Nothing should change. Output the data exactly.
▬▬▬▬▬▬
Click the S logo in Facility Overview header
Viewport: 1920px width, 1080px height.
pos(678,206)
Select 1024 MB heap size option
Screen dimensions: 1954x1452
▬▬▬▬▬▬
RESULT OF THIS EXERCISE:
Click the S logo in Facility Overview header
Viewport: 1920px width, 1080px height.
pos(678,206)
Select 1024 MB heap size option
Screen dimensions: 1954x1452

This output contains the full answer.